Don Juan de nuevo apareció y me dio mi ropa. Me susurró que debía de ponérmela y que lo cortés era quedarse conversando por un rato. Marta me dio una toalla para que me secara. Busqué a las otras dos mujeres y a Silvio Manuel, pero no aparecían por ningún sitio.

Marta, don Juan y yo permanecimos en la oscuridad conversando un largo rato. Ella parecía dirigirse principalmente a don Juan, pero creí que yo era su verdadero público. Esperé una indicación de don Juan para que nos marcháramos, pero él parecía disfrutar la ágil conversación de Marta. Nos dijo que ese día Zoila y Zuleica habían estado en la cumbre de la locura. Añadió luego, en beneficio mío, que las dos eran extraordinariamente racionales la mayor parte del tiempo.

Como si revelara un secreto, Marta nos contó que el cabello de Zoila estaba tan despeinado porque cuando menos un tercio de éste era pelo de Zuleica. Las dos habían tenido un momento de intensa camaradería, y se ayudaron mutuamente a peinarse el pelo. Zuleica trenzó el pelo de Zoila como lo había hecho cientos de veces, salvo que, como estaba fuera de control, anudó parte de su propio cabello con el de Zoila. Marta dijo que al levantarse de las sillas hubo una conmoción. Ella corrió al rescate, pero cuando entró en el cuarto, Zuleica ya había tomado la iniciativa y se hallaba más lúcida que Zoila, decidió cortar la parte del pelo de Zoila que había trenzado con el suyo. En el desorden que vino después, Zuleica se confundió y acabó cortando su propio pelo.

Don Juan reía como si fuera lo más chistoso que hubiera oído en su vida. Escuché suaves explosiones de risa que parecían tos y que provenían de la oscuridad del lado opuesto del patio.

Marta añadió que había tenido que improvisarle un moño hasta que le creciera el pelo a Zuleica.

Reí con don Juan. Marta me caía muy simpática. En cambio las otras dos mujeres me daban asco. Marta, por el contrario, parecía un parangón de calma y de voluntad férrea. No podía ver sus rasgos, pero la imaginé muy hermosa. El sonido de su voz era cautivante.

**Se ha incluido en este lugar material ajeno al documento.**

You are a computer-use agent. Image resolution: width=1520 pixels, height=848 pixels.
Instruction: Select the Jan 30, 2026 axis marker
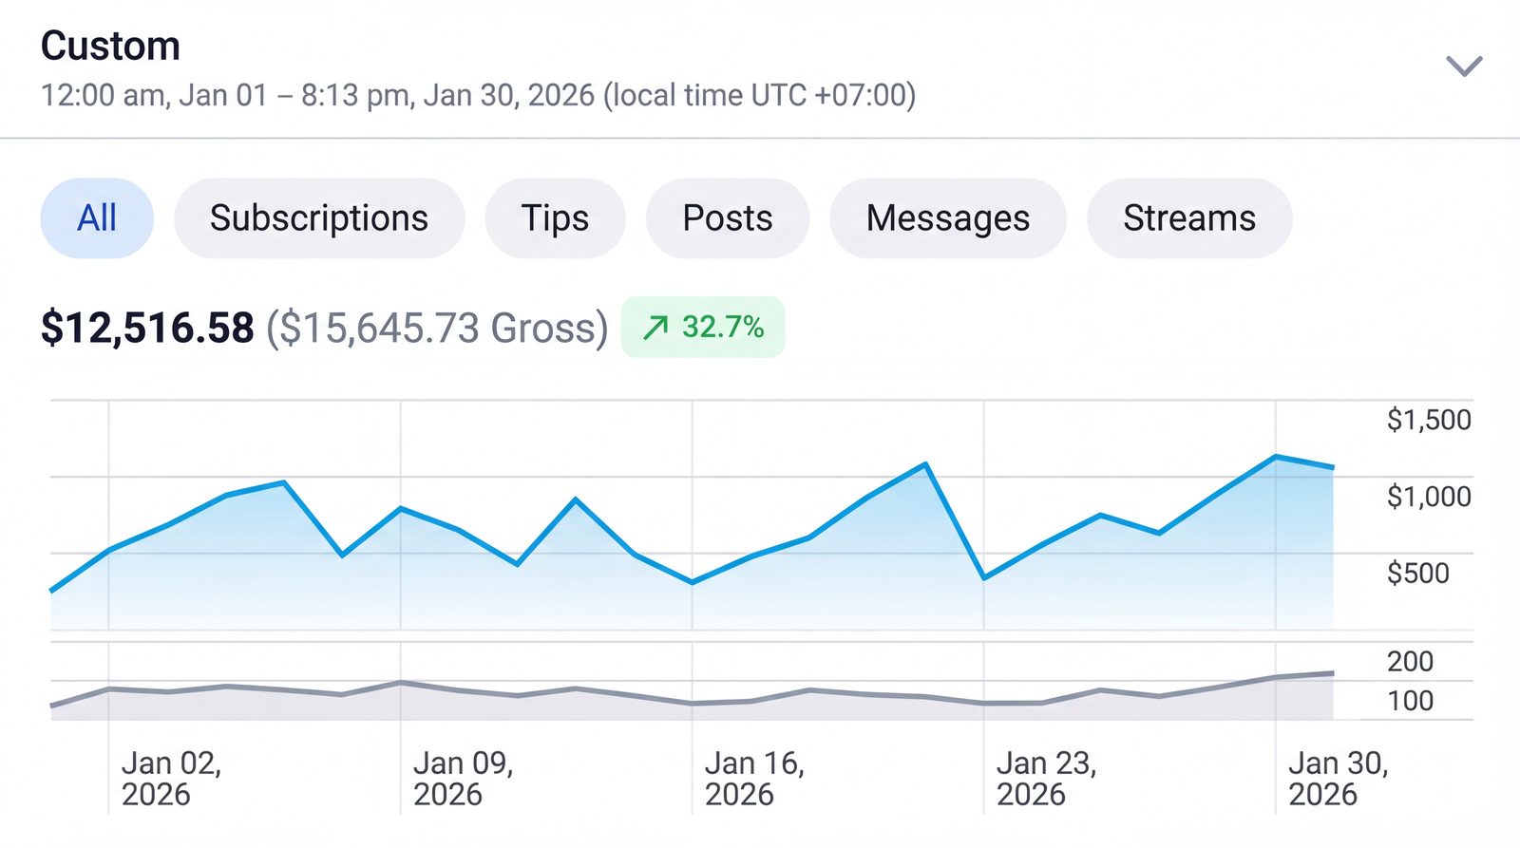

Muy cortésmente, ella le preguntó a don Juan si yo querría algo de comer. El respondió que yo no me sentía muy a gusto que digamos con Zuleica y Zoila y que probablemente acabaría en náusea. Marta me aseguró que las dos mujeres ya se habían ido, y tomó mi brazo y nos llevó a través de un corredor aún más oscuro hasta una bien iluminada cocina. El contraste fue excesivo para mis ojos. Me quedé en el umbral de la puerta tratando de acostumbrarme a la luz.

La cocina era de techo alto y bastante moderna y funcional. Tomamos asiento en una especie de desayunador. Marta era joven y muy fuerte; tenía una figura llena, voluptuosa; rostro circular y nariz y boca pequeñas. Su pelo negrísimo estaba trenzado y enroscado encima de su cabeza.